Self-serving hypocrisy on display

By targeting China in its official summit statement for the first time, the North Atlantic Treaty Organization is attempting to disrupt the relative peaceful seas in the Western side of the Pacific.

At the end of its summit on June 30, NATO unveiled its “Strategic Concept” in which it said that the allies face systemic competition from those “who challenge our interests, security, and values and seek to undermine the rules-based international order”. Strangely it named China among the challenges though the country is far away in Asia.

For some time US President Joe Biden and Secretary of State Antony Blinken have spared no effort in accusing Beijing of undermining the rules-based order, and rallying allies against China. The Biden/Blinken’s war team had initiated rumors throughout the summit that China would take its renegade province of Taiwan by force and expand its military throughout Asia and the Pacific. 

Nothing could be further from the truth. All NATO countries recognize that Taiwan is part of China and that there is only one China in the world. If Spain is allowed to keep Catalonia and the United States keeps Hawaii, China should under the same logic have every right to keep Taiwan within Chinese territory, though it keeps prioritizing peaceful means.

It is the US that keeps selling arms to Taiwan authorities, sending legislators and military representatives to visit the island and backing up Taiwan politicians’ moves toward independence, which itself marks the breaking of Washington’s own promise to respect China’s sovereignty over Taiwan.

China is not an aggressor and there is no evidence provided by the US, the European Union or NATO that China has done what NATO did more than once.

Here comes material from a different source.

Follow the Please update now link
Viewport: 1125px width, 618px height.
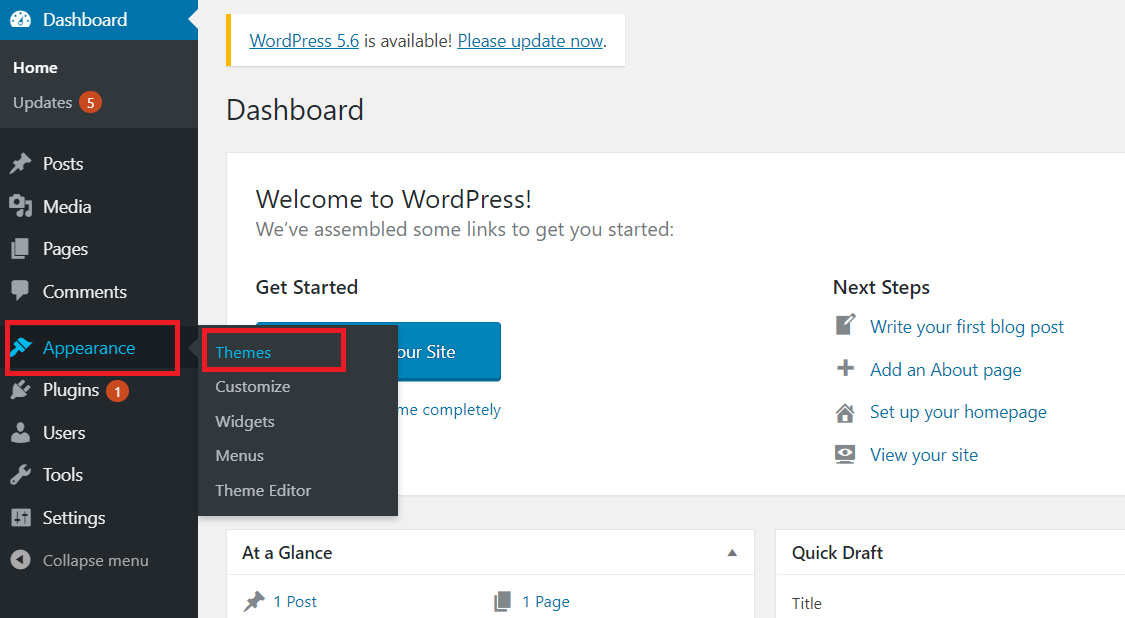530,41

It is all scaremongering by the US. 

In contrast, it is the US-led NATO that invaded Iraq with falsified information and then attacked Afghanistan with controversial, if not false, grounds, not to mention NATO strikes against a number of other countries over past decades. 

Contrary to the NATO statement, it is the US and NATO that keep challenging the security and interests of Russia and China. NATO leaders’ promises of not expanding the alliance to Eastern Europe in the 1990s were soon trampled by NATO’s five rounds of expansion against Russia. Now, by drawing Finland in, it is coming right to the doorstep of Russia along a border of thousands of miles.

And it is NATO members, mainly the US, the United Kingdom and Germany, which sent warships to China’s offshore last year; it is the US and its allies that have conducted military drills around China repeatedly; it is NATO member Canada that recently flew reconnaissance military planes thousands of miles to offshore China. 

Worse, instead of stopping their provocations, NATO members stated that they are scheduling more military operations close to China’s seas, not to forget crying the “China threat” at the same time.

The rest of the world sees clearly that China has always advocated peace, not war; and diplomacy, not conflict. In this regard China is on the same page as New Zealand Prime Minister Jacinda Ardern who said she believes diplomacy is a far better alternative to armed conflict.

The NATO Strategic Concept even accuses China of deepening its partnership with Russia in attempts to “subvert the rules-based international order, including in the space, cyber and maritime domains”. 

This statement of NATO is more than hypocritical. NATO itself is a group for close partnership, why should it ban others from forming a partnership? And how can NATO’s European members so easily forget how US agencies stealthily stole information from European powers or placed their leaders under spy watch? 

It is understood that Europeans, New Zealand and Australia are under US pressure. When Ardern had to join the US-led choir, during the summit, in condemning China for being more assertive and more willing to “challenge international rules and norms”, she was apparently speaking against her will, because on July 1, she stressed that New Zealand’s foreign policy was “fiercely independent” and relied on using multilateral institutions. 

Instead of viewing China as a threat in the Pacific, Ardern told the prestigious foreign policy think tank Chatham House in London that “China has been a partner in aid and development projects in our regions for many years and it’s wrong for us to call out the increased presence when we welcome engagement on the Pacific region’s terms from others”. 

Among all the world leaders attending the NATO summit in Madrid last month, one woman — the New Zealand prime minister — stood out from the rest for independent thought. Meanwhile, it was a pity that the new Australia leader, Anthony Albanese, willingly or not, was repeating the words of his predecessor. 

NATO has been used by the US in a China-bashing exercise without any foundation. The entire statement reeks of US rhetoric designed to extend the organization’s reach to Asia by falsely making China a challenge, likely and sadly at the cost of regional peace and livelihoods.

The author, a former chief information officer of the Hong Kong government, is a veteran journalist and PR and media consultant. 

The views do not necessarily reflect those of China Daily.